WHAT TO WORK ON. Go through the records below and copy out every line holding "agent".

═══ RECORDS PROVIDED

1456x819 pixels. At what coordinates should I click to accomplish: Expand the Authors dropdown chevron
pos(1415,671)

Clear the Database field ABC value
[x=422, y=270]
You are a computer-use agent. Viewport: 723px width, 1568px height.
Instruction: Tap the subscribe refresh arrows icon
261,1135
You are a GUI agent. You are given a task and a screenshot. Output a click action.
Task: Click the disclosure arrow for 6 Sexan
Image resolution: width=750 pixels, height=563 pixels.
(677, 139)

══════
═══ RECORDS PROVIDED

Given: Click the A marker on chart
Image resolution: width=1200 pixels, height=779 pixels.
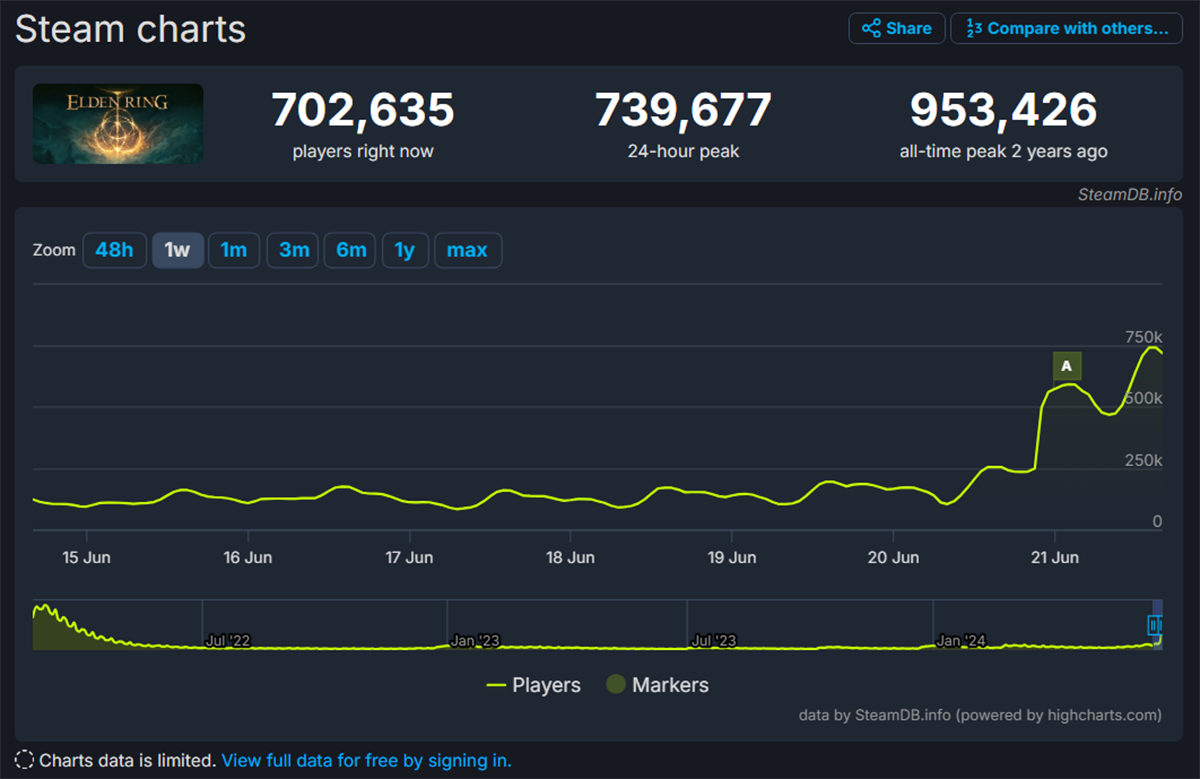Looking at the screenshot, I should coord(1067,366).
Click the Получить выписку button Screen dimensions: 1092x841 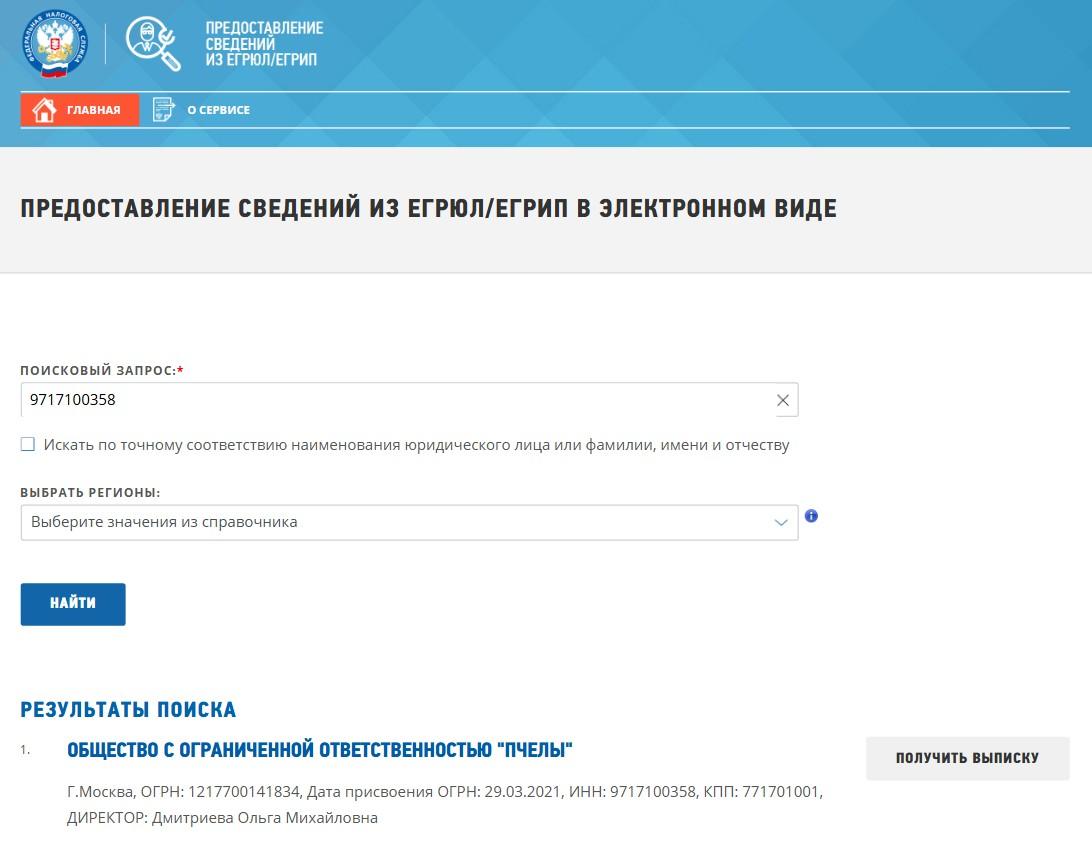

══════

EXPECTED ANSWER.
You are a computer-use agent. Viewport: 723px width, 1568px height.
You are a GUI agent. You are given a task and a screenshot. Output a click action.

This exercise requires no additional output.